> _Exercise goal_: At the line containing "This screenshot has width=591, height=427.", begin an exact copy of the lines below and continue through the final one, with no pictures.

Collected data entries
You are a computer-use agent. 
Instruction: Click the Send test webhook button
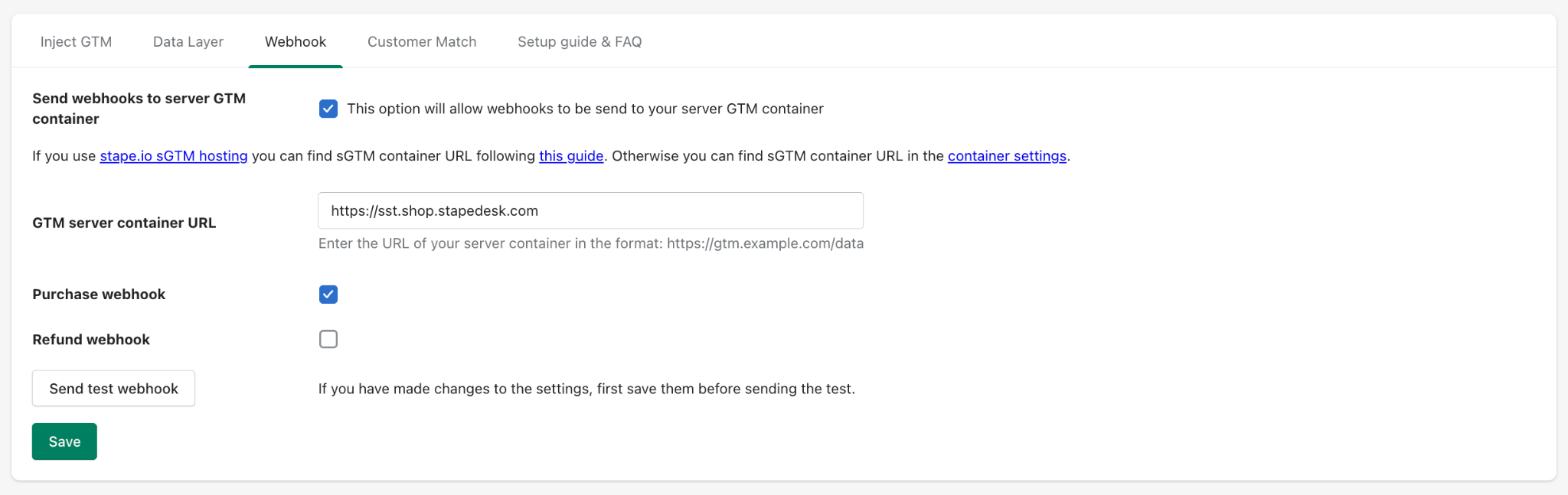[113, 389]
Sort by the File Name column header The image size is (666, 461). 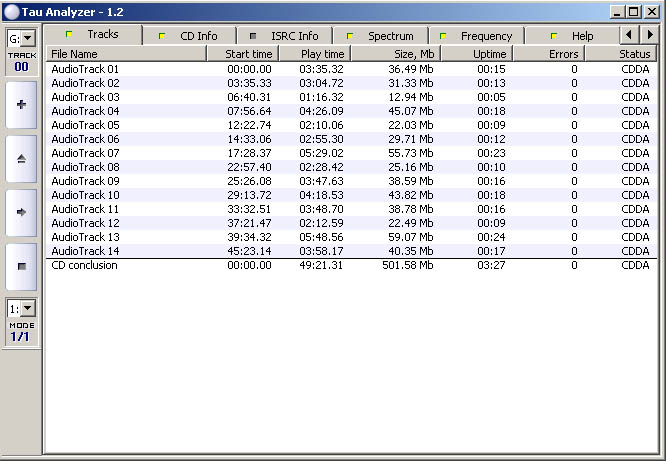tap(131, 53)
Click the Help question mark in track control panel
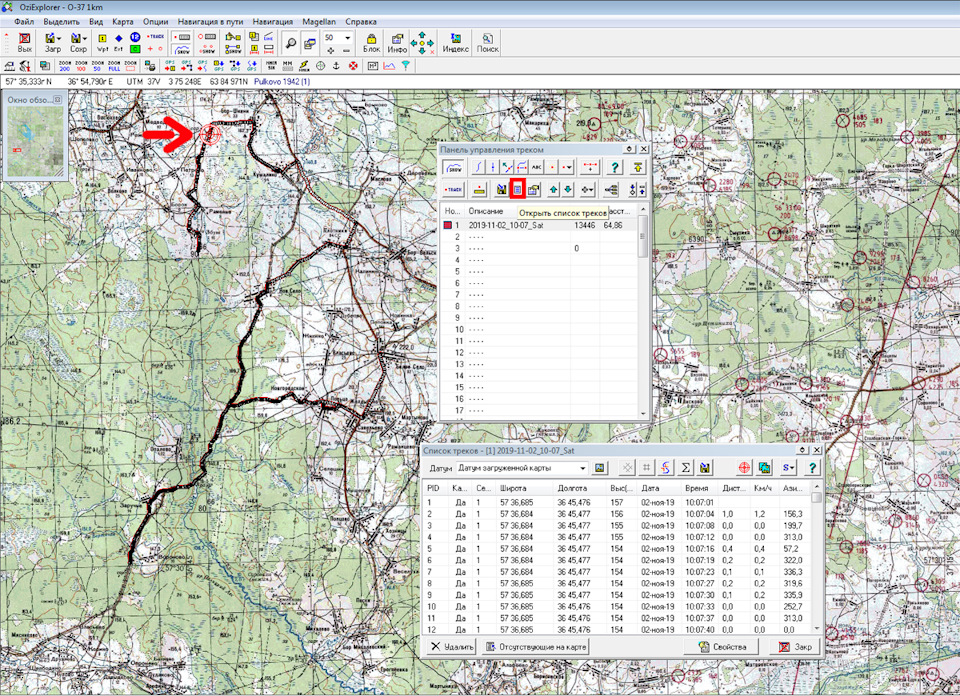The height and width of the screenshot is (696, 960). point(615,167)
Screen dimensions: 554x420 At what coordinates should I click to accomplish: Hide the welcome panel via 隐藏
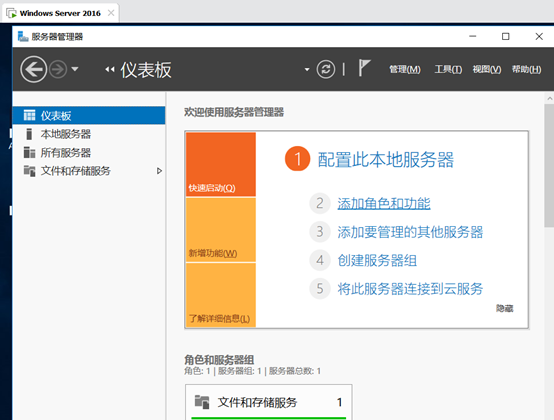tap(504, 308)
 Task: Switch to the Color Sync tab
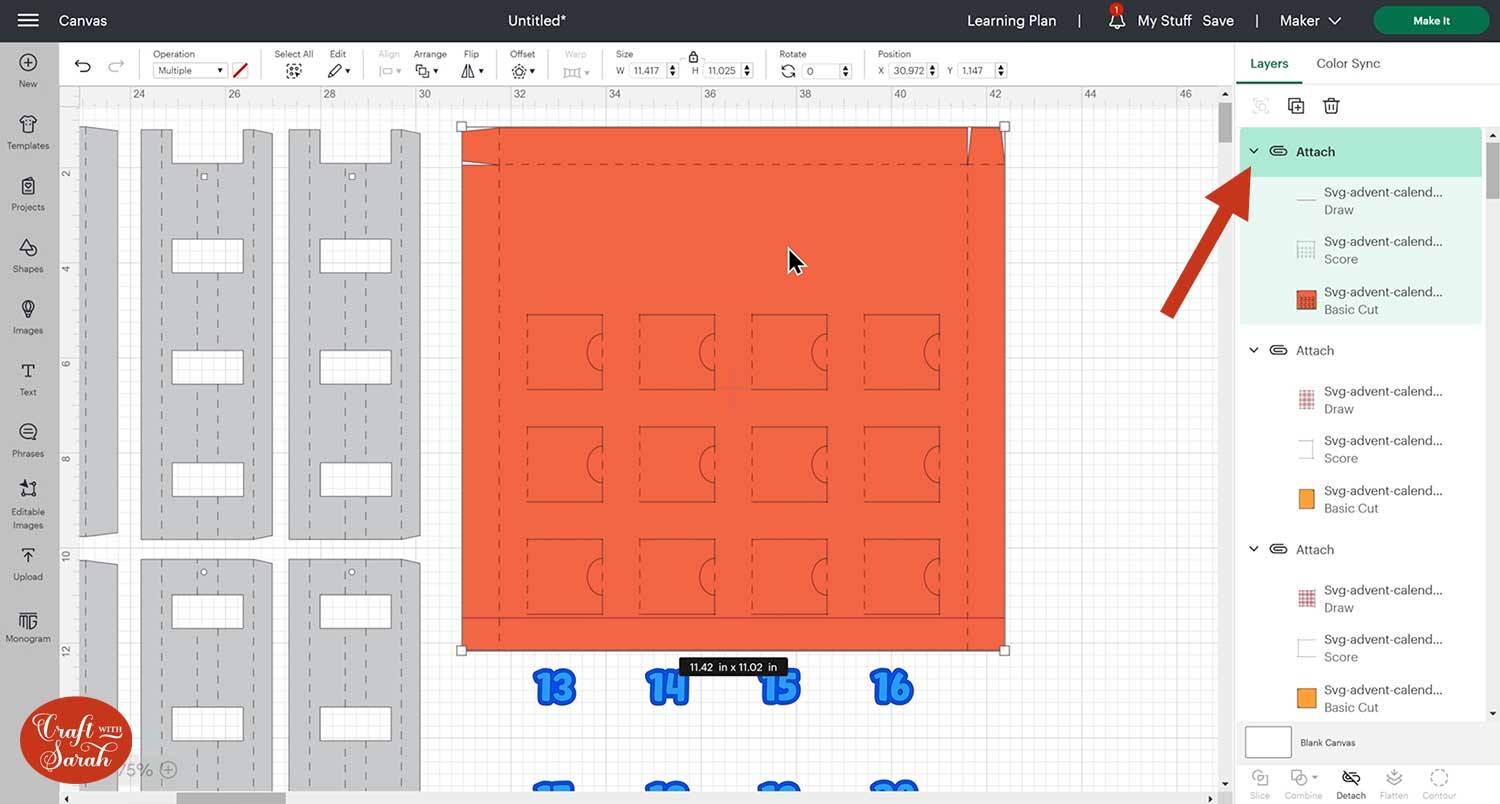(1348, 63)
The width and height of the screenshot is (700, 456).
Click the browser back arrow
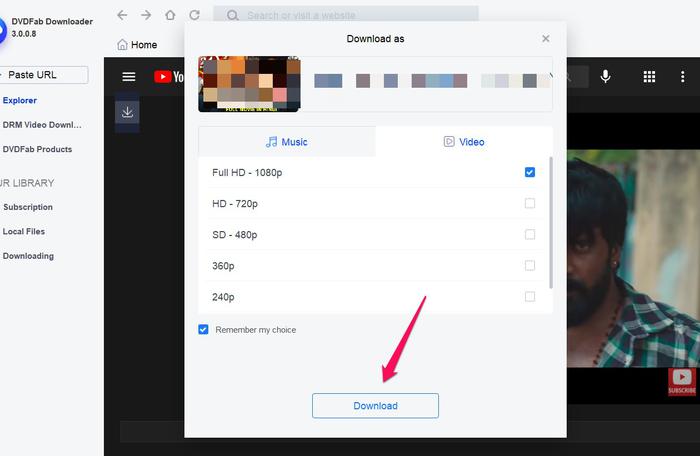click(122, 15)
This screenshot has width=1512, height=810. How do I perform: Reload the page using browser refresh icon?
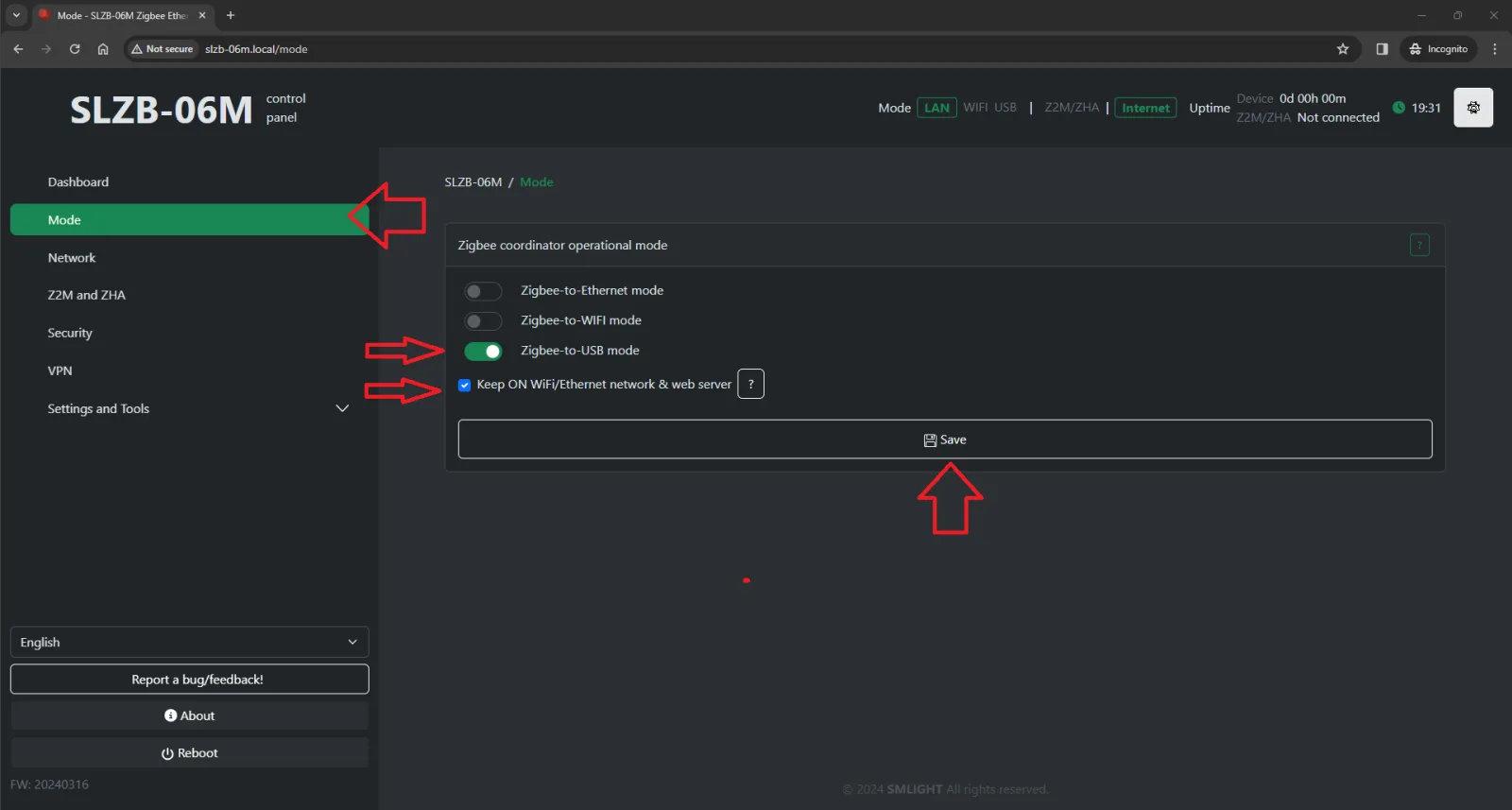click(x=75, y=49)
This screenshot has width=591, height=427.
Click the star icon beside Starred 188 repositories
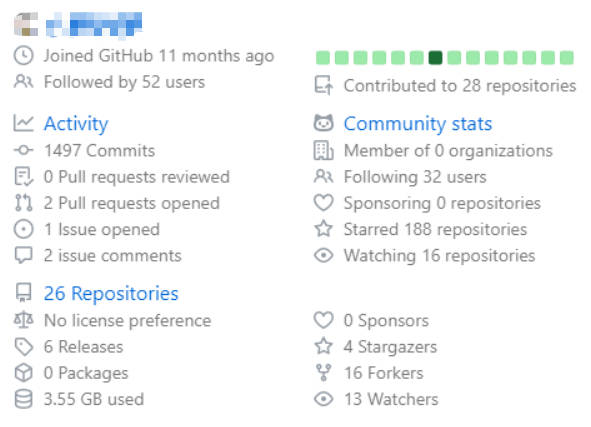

> _Answer for the task_:
This screenshot has width=591, height=427.
Click the star icon beside Starred 188 repositories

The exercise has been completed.